For many years, Kemerovo Region has been a veritable treasure trove of votes for the ruling party and its candidates. If the data from Russia’s Central Election Commission (CEC) are to be believed, the more than two million voters in Kemerovo Region behave very differently from voters in neighboring Siberian regions: they turn out to vote with remarkable discipline and vote for United Russia with equal discipline. This electoral peculiarity becomes especially striking when Kemerovo Region is compared with its neighbors: to the east it borders Krasnoyarsk Krai, and to the west Novosibirsk Region. These three regions are very close in the number of registered voters, which makes the comparison particularly clear. Like this:
In percentage terms, Russia’s CEC recorded a record turnout of 86.8% in Kemerovo Region and an excellent result for United Russia: 77.4% of the vote. But the picture is even more striking in absolute numbers: according to the CEC, more voters turned out in Kemerovo Region than in the two most populous regions of the Siberian Federal District—Novosibirsk Region and Krasnoyarsk Krai—combined. But that is not all: according to the CEC, United Russia received more than twice as many votes in Kemerovo Region alone as it did in Novosibirsk Region and Krasnoyarsk Krai combined (!). If Kemerovo residents had voted roughly like their neighbors, United Russia would have come up short by MORE THAN A MILLION votes in this one region alone. But the CEC insists that they voted in a fundamentally different way.
We decided to test this claim and called respondents in Kemerovo Region with our standard survey (telephone interviews, 1,000 questionnaires, a random sample quota-balanced by gender and age), asking exactly the same questions that we asked voters across Russia two weeks earlier. Our survey revealed no significant anomalies in either turnout or voting behavior among residents of Kuzbass (the coal-mining region centered on Kemerovo):
As we have already said, in telephone surveys people tend to exaggerate a little and say they voted when in fact they did not. That means the survey result is always higher than the real turnout. But it cannot happen that turnout recorded in a telephone survey is lower than the actual turnout. The same percentage of Kemerovo residents and Russians overall told us they had voted, which means the real turnout in Kemerovo Region could not have differed much from the national average. The turnout reported by the CEC, meanwhile, is inflated by a factor of two.

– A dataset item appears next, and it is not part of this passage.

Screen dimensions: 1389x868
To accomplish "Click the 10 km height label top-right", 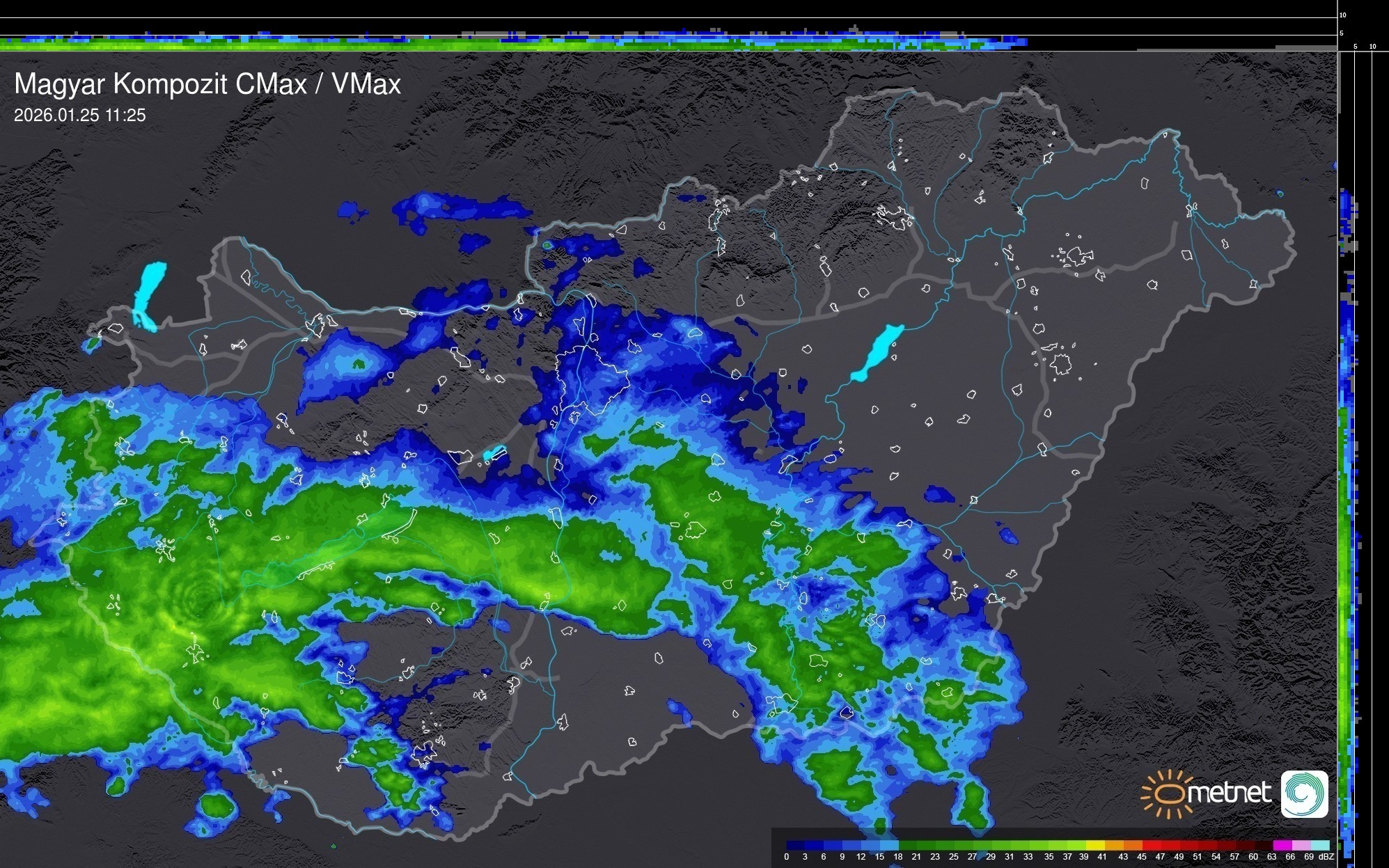I will coord(1342,15).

And in reality, support for United Russia in Kemerovo Region was actually somewhat lower than the Russian average. At the same time, the United Russia result recorded in our survey for Kemerovo Region matches the party’s results in neighboring Novosibirsk Region and Krasnoyarsk Krai almost exactly. So there is no such thing as a “Kemerovo electoral anomaly.” More precisely, it exists only on paper.

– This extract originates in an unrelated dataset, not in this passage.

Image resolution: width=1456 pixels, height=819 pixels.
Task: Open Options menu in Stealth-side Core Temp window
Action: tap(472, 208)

SUMMARY. The results of our survey show convincingly that Kemerovo Region, as one would expect, does not differ substantially from similar neighboring Russian regions either in turnout or in voting for United Russia. The only difference is that the election results there were fabricated from start to finish, and more than A MILLION votes were added to United Russia’s total in this one region alone.
So how did Kemerovo residents actually vote, and what was distinctive about their voting behavior? It is difficult to reconstruct the full picture from a single survey, but here is some food for thought:
Apparently, the main “victim” in Kemerovo was the LDPR (Liberal Democratic Party of Russia): its result should have been about twice that of the Communist Party, but the target figures handed down from above—the figures used to fabricate the final precinct and territorial election commission protocols—apparently contained no such “technical assignment,” and so the LDPR and the Communist Party were drawn almost level (7.7% for the former and 7.2% for the latter, according to the official results). Meanwhile, Kemerovo’s regional election commission even threw a few extra votes to A Just Russia.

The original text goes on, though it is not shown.